> Work instructions:
All of the data needs to come back exactly as written.

Segment Open

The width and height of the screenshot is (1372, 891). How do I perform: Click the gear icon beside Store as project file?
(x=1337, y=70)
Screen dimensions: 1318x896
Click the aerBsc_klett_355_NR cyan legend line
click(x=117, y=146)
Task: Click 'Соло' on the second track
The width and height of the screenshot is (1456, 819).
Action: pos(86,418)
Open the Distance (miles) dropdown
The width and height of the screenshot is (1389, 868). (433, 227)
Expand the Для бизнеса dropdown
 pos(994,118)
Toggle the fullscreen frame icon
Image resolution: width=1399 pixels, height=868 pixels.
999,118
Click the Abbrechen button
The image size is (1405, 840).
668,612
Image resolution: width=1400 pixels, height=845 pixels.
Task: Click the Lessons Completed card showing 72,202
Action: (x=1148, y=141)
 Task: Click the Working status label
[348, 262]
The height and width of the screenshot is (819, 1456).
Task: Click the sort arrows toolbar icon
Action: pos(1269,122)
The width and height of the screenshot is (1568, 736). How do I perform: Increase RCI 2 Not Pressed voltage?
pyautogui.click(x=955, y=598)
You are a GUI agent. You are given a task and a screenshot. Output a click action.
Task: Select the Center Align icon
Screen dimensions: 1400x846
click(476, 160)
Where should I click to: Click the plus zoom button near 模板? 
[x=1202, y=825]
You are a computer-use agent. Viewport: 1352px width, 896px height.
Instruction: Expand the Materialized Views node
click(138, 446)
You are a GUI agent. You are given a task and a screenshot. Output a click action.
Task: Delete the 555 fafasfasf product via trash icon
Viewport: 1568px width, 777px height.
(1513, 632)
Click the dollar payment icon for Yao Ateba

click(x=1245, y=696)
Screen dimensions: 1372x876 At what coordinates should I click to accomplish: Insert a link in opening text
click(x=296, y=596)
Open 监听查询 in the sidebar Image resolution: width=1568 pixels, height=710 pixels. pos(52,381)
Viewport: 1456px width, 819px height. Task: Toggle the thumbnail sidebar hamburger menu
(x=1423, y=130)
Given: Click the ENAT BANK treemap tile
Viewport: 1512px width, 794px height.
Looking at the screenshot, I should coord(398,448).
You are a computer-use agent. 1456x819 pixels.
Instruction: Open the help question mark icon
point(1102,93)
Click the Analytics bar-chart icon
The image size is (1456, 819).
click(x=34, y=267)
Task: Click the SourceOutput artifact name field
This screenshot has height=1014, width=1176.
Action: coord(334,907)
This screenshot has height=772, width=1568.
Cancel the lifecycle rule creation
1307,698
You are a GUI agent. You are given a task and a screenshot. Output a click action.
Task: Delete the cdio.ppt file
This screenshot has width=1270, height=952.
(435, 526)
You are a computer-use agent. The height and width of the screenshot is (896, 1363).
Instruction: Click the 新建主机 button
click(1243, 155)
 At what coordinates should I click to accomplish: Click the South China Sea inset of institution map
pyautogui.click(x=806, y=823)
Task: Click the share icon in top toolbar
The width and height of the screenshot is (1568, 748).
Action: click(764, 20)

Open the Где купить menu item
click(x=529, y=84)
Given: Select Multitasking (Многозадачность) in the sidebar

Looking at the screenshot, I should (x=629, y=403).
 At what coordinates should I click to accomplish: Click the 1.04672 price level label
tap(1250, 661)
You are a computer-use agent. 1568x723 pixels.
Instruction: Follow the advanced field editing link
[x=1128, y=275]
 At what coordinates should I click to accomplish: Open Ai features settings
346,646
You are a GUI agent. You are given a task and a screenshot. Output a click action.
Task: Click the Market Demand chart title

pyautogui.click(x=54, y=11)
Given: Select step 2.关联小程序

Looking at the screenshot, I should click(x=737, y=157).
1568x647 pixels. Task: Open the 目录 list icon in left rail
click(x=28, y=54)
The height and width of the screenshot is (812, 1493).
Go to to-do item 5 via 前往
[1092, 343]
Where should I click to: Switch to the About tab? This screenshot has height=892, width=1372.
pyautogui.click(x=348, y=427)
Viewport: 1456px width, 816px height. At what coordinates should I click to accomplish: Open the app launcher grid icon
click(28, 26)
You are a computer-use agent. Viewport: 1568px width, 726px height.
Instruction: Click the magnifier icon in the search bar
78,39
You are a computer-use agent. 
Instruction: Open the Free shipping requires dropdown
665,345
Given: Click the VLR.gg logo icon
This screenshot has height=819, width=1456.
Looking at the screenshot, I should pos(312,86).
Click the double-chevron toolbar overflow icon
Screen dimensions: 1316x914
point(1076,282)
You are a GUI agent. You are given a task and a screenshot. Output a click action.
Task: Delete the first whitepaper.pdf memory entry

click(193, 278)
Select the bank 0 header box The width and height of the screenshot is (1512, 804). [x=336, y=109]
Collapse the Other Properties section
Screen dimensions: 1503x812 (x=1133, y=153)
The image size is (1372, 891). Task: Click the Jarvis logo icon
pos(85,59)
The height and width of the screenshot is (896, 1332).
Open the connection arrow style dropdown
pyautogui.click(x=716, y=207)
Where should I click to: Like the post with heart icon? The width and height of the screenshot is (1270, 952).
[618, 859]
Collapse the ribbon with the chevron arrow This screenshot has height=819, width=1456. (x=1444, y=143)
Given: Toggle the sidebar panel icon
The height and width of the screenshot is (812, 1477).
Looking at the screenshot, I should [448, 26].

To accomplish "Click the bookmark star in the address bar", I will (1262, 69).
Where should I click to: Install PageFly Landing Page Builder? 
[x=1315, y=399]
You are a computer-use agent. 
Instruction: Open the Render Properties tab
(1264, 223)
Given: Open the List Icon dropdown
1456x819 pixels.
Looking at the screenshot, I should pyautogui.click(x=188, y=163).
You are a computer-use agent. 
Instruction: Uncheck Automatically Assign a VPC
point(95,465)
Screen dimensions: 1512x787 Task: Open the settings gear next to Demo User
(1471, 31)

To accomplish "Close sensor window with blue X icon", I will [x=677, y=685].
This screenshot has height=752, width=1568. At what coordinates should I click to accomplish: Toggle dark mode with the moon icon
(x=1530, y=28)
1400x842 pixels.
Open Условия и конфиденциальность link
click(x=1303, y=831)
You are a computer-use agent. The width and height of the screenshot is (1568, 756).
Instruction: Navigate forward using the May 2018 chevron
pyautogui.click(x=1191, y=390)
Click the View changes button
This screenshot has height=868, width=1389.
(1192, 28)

Segment Closed

> Written answer:
The width and height of the screenshot is (1372, 891). How do I perform: Click the gear icon beside Store as project file?
(x=1337, y=70)
Screen dimensions: 1318x896
Click the aerBsc_klett_355_NR cyan legend line
click(x=117, y=146)
Task: Click 'Соло' on the second track
The width and height of the screenshot is (1456, 819).
Action: pos(86,418)
Open the Distance (miles) dropdown
The width and height of the screenshot is (1389, 868). (433, 227)
Expand the Для бизнеса dropdown
 pos(994,118)
Toggle the fullscreen frame icon
Image resolution: width=1399 pixels, height=868 pixels.
999,118
Click the Abbrechen button
The image size is (1405, 840).
668,612
Image resolution: width=1400 pixels, height=845 pixels.
Task: Click the Lessons Completed card showing 72,202
Action: (x=1148, y=141)
 Task: Click the Working status label
[348, 262]
The height and width of the screenshot is (819, 1456).
Task: Click the sort arrows toolbar icon
Action: pos(1269,122)
The width and height of the screenshot is (1568, 736). How do I perform: Increase RCI 2 Not Pressed voltage?
pyautogui.click(x=955, y=598)
You are a GUI agent. You are given a task and a screenshot. Output a click action.
Task: Select the Center Align icon
Screen dimensions: 1400x846
click(476, 160)
Where should I click to: Click the plus zoom button near 模板? 
[x=1202, y=825]
You are a computer-use agent. Viewport: 1352px width, 896px height.
Instruction: Expand the Materialized Views node
click(138, 446)
You are a GUI agent. You are given a task and a screenshot. Output a click action.
Task: Delete the 555 fafasfasf product via trash icon
Viewport: 1568px width, 777px height.
(1513, 632)
Click the dollar payment icon for Yao Ateba

click(x=1245, y=696)
Screen dimensions: 1372x876 At what coordinates should I click to accomplish: Insert a link in opening text
click(x=296, y=596)
Open 监听查询 in the sidebar Image resolution: width=1568 pixels, height=710 pixels. pos(52,381)
Viewport: 1456px width, 819px height. Task: Toggle the thumbnail sidebar hamburger menu
(x=1423, y=130)
Given: Click the ENAT BANK treemap tile
Viewport: 1512px width, 794px height.
Looking at the screenshot, I should coord(398,448).
You are a computer-use agent. 1456x819 pixels.
Instruction: Open the help question mark icon
point(1102,93)
Click the Analytics bar-chart icon
The image size is (1456, 819).
click(x=34, y=267)
Task: Click the SourceOutput artifact name field
This screenshot has height=1014, width=1176.
Action: coord(334,907)
This screenshot has height=772, width=1568.
Cancel the lifecycle rule creation
1307,698
You are a GUI agent. You are given a task and a screenshot. Output a click action.
Task: Delete the cdio.ppt file
This screenshot has width=1270, height=952.
(435, 526)
You are a computer-use agent. The height and width of the screenshot is (896, 1363).
Instruction: Click the 新建主机 button
click(1243, 155)
 At what coordinates should I click to accomplish: Click the South China Sea inset of institution map
pyautogui.click(x=806, y=823)
Task: Click the share icon in top toolbar
The width and height of the screenshot is (1568, 748).
Action: click(764, 20)

Open the Где купить menu item
click(x=529, y=84)
Given: Select Multitasking (Многозадачность) in the sidebar

Looking at the screenshot, I should (x=629, y=403).
 At what coordinates should I click to accomplish: Click the 1.04672 price level label
tap(1250, 661)
You are a computer-use agent. 1568x723 pixels.
Instruction: Follow the advanced field editing link
[x=1128, y=275]
 At what coordinates should I click to accomplish: Open Ai features settings
346,646
You are a GUI agent. You are given a task and a screenshot. Output a click action.
Task: Click the Market Demand chart title

pyautogui.click(x=54, y=11)
Given: Select step 2.关联小程序

Looking at the screenshot, I should click(x=737, y=157).
1568x647 pixels. Task: Open the 目录 list icon in left rail
click(x=28, y=54)
The height and width of the screenshot is (812, 1493).
Go to to-do item 5 via 前往
[1092, 343]
Where should I click to: Switch to the About tab? This screenshot has height=892, width=1372.
pyautogui.click(x=348, y=427)
Viewport: 1456px width, 816px height. At what coordinates should I click to accomplish: Open the app launcher grid icon
click(28, 26)
You are a computer-use agent. Viewport: 1568px width, 726px height.
Instruction: Click the magnifier icon in the search bar
78,39
You are a computer-use agent. 
Instruction: Open the Free shipping requires dropdown
665,345
Given: Click the VLR.gg logo icon
This screenshot has height=819, width=1456.
Looking at the screenshot, I should pos(312,86).
Click the double-chevron toolbar overflow icon
Screen dimensions: 1316x914
point(1076,282)
You are a GUI agent. You are given a task and a screenshot. Output a click action.
Task: Delete the first whitepaper.pdf memory entry

click(193, 278)
Select the bank 0 header box The width and height of the screenshot is (1512, 804). [x=336, y=109]
Collapse the Other Properties section
Screen dimensions: 1503x812 (x=1133, y=153)
The image size is (1372, 891). Task: Click the Jarvis logo icon
pos(85,59)
The height and width of the screenshot is (896, 1332).
Open the connection arrow style dropdown
pyautogui.click(x=716, y=207)
Where should I click to: Like the post with heart icon? The width and height of the screenshot is (1270, 952).
[618, 859]
Collapse the ribbon with the chevron arrow This screenshot has height=819, width=1456. (x=1444, y=143)
Given: Toggle the sidebar panel icon
The height and width of the screenshot is (812, 1477).
Looking at the screenshot, I should [448, 26].

To accomplish "Click the bookmark star in the address bar", I will (1262, 69).
Where should I click to: Install PageFly Landing Page Builder? 
[x=1315, y=399]
You are a computer-use agent. 
Instruction: Open the Render Properties tab
(1264, 223)
Given: Open the List Icon dropdown
1456x819 pixels.
Looking at the screenshot, I should pyautogui.click(x=188, y=163).
You are a computer-use agent. 
Instruction: Uncheck Automatically Assign a VPC
point(95,465)
Screen dimensions: 1512x787 Task: Open the settings gear next to Demo User
(1471, 31)

To accomplish "Close sensor window with blue X icon", I will [x=677, y=685].
This screenshot has height=752, width=1568. At what coordinates should I click to accomplish: Toggle dark mode with the moon icon
(x=1530, y=28)
1400x842 pixels.
Open Условия и конфиденциальность link
click(x=1303, y=831)
You are a computer-use agent. The width and height of the screenshot is (1568, 756).
Instruction: Navigate forward using the May 2018 chevron
pyautogui.click(x=1191, y=390)
Click the View changes button
This screenshot has height=868, width=1389.
(1192, 28)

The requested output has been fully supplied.